Supplied passage —
— Begin —

Step 3: Differentiate: du/dx = 2x, so du = 2x dx.
Step 4: Substitute: ∫ eᵘ · du = ∫ eᵘ du.
Step 5: Apply the core rule: eᵘ.
Step 6: Substitute back: replace u with x².
Step 7: Add + C.
✅ Answer: e^(x²) + C
Check: Differentiate using the chain rule → e^(x²) · 2x = 2x · e^(x²). ✓
When eˣ Appears with Other Functions — Integration by Parts
Sometimes eˣ appears multiplied by another type of function — like x · eˣ or x² · eˣ. The basic rule alone is not enough for these cases. They require integration by parts.
When applying integration by parts to a product involving eˣ, the LIATE rule tells you to make eˣ the dv choice — because exponential functions come last in the LIATE order and integrate beautifully without changing form. The other function — usually a polynomial — becomes u and simplifies when differentiated.
For example, to integrate x · eˣ:
- Set u = x and dv = eˣ dx.
- Then du = dx and v = eˣ.
- Apply the formula: x · eˣ − ∫ eˣ dx = x · eˣ − eˣ + C = eˣ(x − 1) + C.
The fact that eˣ integrates to itself is what makes it such a natural fit for the dv slot in integration by parts — the v term stays clean and simple throughout the entire calculation.

— End —

Listed records —
— Begin —

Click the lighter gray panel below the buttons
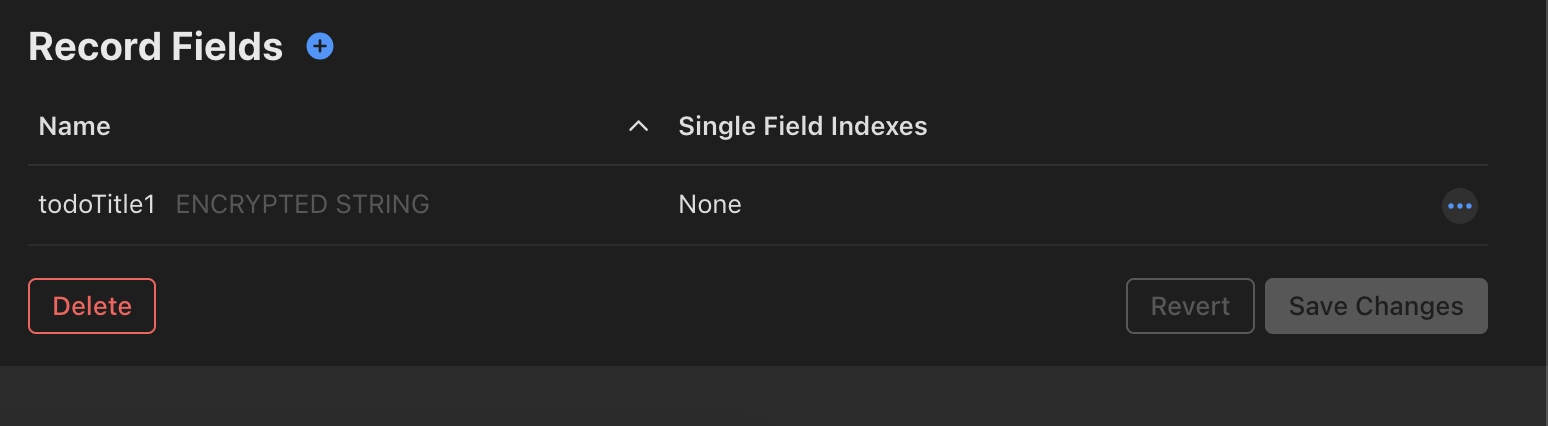The image size is (1548, 426). point(774,396)
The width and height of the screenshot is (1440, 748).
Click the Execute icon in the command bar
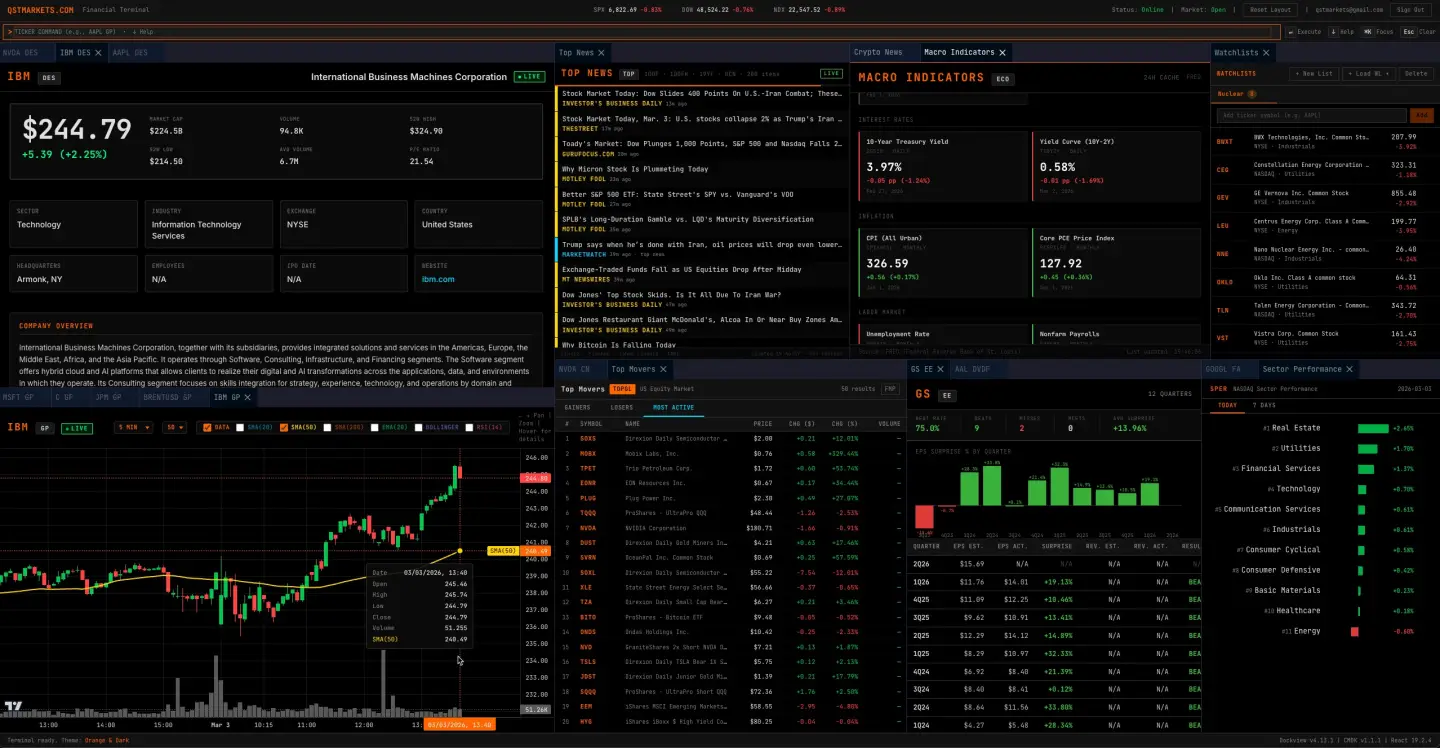tap(1291, 32)
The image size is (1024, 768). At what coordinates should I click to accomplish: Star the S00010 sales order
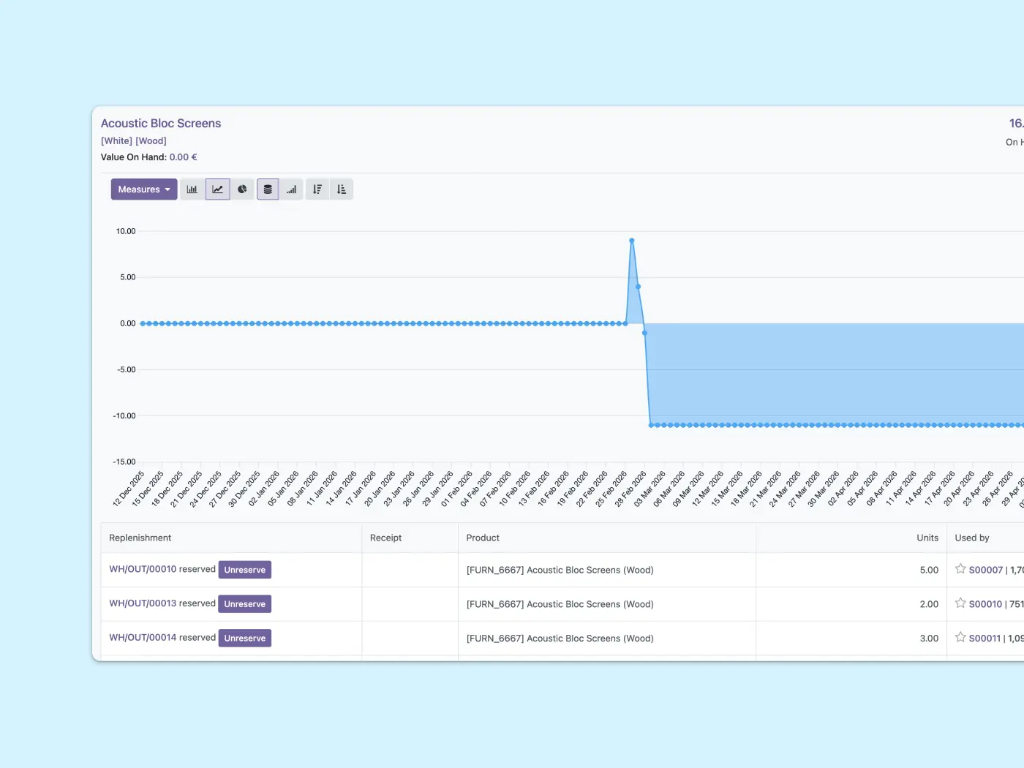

— End —

Parts of the exercise —
1. In the calculus passage on integrating eˣ, which part of the integration by parts setup does the LIATE rule assign to eˣ?
2. Reproduce the calculus passage on integrating eˣ from "Step 3: Differentiate: du/dx" up to and including "replace u with x².".
3. Resume the calculus passage on integrating eˣ, picking up after its final sentence.

The answers —
1. The LIATE rule makes eˣ the dv choice.

2.
Step 3: Differentiate: du/dx = 2x, so du = 2x dx.
Step 4: Substitute: ∫ eᵘ · du = ∫ eᵘ du.
Step 5: Apply the core rule: eᵘ.
Step 6: Substitute back: replace u with x².

3.
Common Mistakes When Finding the Antiderivative of eˣ
The rules for eˣ are among the simplest in calculus — but a few specific errors still appear regularly. Here is what to watch out for:
- Treating e as a variable instead of a constant: e is a fixed number — approximately 2.718. It is not a variable. The power rule does not apply to eˣ because the variable is in the exponent, not the base. Always use the exponential rule for eˣ.
- Forgetting to divide by the inner coefficient: When integrating e^(ax), you must divide the result by a. Writing e^(3x) + C instead of (1/3)e^(3x) + C is one of the most common errors with this function — especially under exam pressure.
- Applying the power rule to eˣ: The power rule is for xⁿ — a variable base raised to a constant exponent. eˣ has a constant base and a variable exponent. These are completely different structures and require completely different rules. Never apply the power rule to an exponential function.
- Forgetting + C: Even though the function itself stays the same, the constant of integration is still required in every indefinite integral answer.
- Skipping the verification step: Differentiating eˣ + C to confirm it gives back eˣ takes literally two seconds. Make it a habit — it confirms correct answers and catches errors instantly.
Frequently Asked Questions
Why is the antiderivative of eˣ just eˣ and not something different?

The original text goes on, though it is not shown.